As toddlers approach their second birthday, they learn to solve simple puzzles. Choose basic puzzles that are easily worked. These help your toddler to begin to develop a sense of competence and self-confidence, which are important to his or her healthy development.
Two to four years
At this stage, boys and girls often begin developing a preference for certain types of toys. Some may prefer working with art supplies or building toys, while others may prefer outdoor toys or games and puzzles. Continue to offer a variety of educational choices, but consider their personal preferences when buying new toys as well.
The Land of Make-Believe is still open to children at this stage, so encourage their imaginations and creativity with durable playhouses. Teach them to build a marching band with toy musical instruments, or build an imaginary roller coaster with toy tools. Dress-up and costumes are also easy to manage and add to their enjoyment as well.
Building toys, such as LEGO sets, wooden blocks, Erector Sets, or other building sets can provide a creative toddler and his or her parent with hours of enjoyment. Build a Ferris wheel, a barn, or a mansion from toy sets. Use movable figurines and toy animals to make scenes more lifelike (be sure to check age recommendations before buying small toys or toys with removable parts).
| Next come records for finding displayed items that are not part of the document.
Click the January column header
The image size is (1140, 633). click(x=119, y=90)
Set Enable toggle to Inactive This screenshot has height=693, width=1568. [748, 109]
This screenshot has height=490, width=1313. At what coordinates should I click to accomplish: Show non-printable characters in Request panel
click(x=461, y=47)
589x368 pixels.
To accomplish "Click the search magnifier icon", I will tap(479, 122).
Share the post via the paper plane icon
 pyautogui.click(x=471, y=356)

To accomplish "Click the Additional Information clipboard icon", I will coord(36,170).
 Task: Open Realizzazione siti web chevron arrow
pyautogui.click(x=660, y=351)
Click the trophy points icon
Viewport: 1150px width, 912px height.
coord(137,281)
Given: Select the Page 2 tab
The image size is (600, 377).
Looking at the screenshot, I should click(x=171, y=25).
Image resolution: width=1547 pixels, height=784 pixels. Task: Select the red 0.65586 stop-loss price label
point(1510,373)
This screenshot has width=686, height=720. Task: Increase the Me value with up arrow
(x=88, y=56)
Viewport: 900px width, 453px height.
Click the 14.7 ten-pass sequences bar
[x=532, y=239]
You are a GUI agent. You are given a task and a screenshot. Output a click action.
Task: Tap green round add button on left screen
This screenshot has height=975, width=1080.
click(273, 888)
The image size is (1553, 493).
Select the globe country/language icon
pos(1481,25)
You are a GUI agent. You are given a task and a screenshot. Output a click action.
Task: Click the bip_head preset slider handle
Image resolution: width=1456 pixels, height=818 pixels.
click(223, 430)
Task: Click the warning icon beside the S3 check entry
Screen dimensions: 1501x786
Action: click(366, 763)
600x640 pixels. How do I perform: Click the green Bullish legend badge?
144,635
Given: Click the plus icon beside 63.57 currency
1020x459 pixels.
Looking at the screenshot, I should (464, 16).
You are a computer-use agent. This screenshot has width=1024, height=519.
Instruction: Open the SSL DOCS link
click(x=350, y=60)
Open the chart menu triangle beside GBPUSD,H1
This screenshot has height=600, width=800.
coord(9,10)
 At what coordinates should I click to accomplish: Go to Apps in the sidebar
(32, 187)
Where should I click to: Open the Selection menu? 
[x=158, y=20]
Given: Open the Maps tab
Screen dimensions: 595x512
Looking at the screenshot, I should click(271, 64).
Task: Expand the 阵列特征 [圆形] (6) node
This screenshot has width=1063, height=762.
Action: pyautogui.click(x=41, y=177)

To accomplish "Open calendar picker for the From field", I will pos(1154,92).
Outdoor games played with whiffle balls or miniature basketball hoops are fun and teach children how to play together. Keep a supply of games like Candyland, Memory, or Chutes and Ladders on hand for rainy days or sick days. And remember to continue to read to your child: teach a love of learning that will last for a lifetime with classic children's books written by Dr. Seuss, Beatrix Potter, or Robert Munsch. End each day with "Goodnight Moon " or "I'll Love you Forever."
As your child grows, his or her needs for new toys to stimulate and teach will change. It's easy to focus on fun toys, but choose toys that have some educational value as well. This is one of the best ways to teach your child that learning can be fun. Start giving your child this gift today.